▸ WORK INSTRUCTION:
Return, word for word, only the lines from the one containing "The width and height of the screenshot is (1568, 748)." through the last line of the entries.
>>
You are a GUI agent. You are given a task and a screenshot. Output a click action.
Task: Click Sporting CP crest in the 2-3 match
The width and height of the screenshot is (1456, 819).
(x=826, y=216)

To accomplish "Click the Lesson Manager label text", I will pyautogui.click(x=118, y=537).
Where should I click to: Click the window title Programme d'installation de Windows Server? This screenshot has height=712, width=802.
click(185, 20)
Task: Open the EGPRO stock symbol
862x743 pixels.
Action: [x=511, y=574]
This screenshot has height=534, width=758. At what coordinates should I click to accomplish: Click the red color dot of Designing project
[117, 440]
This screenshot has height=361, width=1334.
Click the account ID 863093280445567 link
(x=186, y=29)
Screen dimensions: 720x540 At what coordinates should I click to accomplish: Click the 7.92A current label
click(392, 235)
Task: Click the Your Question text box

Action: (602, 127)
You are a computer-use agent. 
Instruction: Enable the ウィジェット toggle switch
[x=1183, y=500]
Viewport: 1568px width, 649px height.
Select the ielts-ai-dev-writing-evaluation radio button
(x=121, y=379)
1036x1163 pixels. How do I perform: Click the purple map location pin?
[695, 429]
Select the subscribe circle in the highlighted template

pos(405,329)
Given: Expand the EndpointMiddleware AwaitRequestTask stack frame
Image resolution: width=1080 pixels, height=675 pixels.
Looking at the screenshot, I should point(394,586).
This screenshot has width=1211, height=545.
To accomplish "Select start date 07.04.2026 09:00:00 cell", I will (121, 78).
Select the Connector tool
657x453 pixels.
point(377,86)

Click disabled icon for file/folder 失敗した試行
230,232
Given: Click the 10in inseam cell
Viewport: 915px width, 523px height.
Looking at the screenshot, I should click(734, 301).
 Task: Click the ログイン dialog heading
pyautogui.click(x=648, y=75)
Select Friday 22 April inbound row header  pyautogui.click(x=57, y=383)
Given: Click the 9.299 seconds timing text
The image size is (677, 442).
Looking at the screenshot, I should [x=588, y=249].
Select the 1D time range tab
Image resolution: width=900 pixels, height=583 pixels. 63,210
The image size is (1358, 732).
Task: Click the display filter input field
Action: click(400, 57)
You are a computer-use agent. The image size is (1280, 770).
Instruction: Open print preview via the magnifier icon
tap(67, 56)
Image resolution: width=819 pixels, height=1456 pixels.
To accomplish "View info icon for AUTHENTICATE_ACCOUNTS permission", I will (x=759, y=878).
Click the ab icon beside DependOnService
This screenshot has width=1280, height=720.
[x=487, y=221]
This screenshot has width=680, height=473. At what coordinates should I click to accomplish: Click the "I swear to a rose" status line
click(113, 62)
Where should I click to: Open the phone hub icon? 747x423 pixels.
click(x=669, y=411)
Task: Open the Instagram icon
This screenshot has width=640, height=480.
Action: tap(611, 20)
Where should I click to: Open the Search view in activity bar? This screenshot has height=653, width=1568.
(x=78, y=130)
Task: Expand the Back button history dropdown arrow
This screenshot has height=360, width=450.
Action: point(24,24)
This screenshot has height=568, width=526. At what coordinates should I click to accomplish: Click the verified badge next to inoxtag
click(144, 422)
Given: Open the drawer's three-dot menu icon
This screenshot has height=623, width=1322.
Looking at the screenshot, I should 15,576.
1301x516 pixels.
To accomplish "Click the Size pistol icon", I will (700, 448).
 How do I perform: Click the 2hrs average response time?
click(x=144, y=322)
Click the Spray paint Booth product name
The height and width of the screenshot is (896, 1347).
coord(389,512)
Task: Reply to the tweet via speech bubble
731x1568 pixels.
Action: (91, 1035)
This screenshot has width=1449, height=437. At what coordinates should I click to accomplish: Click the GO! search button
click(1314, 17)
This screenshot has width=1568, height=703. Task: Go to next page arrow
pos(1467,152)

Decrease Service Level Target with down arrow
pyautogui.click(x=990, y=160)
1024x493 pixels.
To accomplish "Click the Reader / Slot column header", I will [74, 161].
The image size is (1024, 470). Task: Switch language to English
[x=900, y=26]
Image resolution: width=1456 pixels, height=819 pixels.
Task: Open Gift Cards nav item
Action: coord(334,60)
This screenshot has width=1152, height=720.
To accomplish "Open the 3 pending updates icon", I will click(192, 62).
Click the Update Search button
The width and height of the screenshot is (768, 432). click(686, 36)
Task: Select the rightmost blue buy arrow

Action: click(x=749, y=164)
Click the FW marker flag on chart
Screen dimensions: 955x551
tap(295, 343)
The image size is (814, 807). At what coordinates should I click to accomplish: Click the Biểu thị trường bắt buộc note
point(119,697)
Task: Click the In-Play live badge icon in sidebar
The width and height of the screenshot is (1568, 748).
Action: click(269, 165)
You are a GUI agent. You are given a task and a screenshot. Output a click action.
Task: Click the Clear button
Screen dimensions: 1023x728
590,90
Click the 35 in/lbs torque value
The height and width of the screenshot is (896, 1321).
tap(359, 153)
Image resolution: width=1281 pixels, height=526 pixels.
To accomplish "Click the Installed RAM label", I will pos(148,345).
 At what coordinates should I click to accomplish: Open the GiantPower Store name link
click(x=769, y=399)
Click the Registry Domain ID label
<<
▸ RESPONSE:
The width and height of the screenshot is (1568, 748).
Action: click(269, 165)
You are a GUI agent. You are given a task and a screenshot. Output a click action.
Task: Click the Clear button
Screen dimensions: 1023x728
590,90
Click the 35 in/lbs torque value
The height and width of the screenshot is (896, 1321).
tap(359, 153)
Image resolution: width=1281 pixels, height=526 pixels.
To accomplish "Click the Installed RAM label", I will pos(148,345).
 At what coordinates should I click to accomplish: Open the GiantPower Store name link
click(x=769, y=399)
Click the Registry Domain ID label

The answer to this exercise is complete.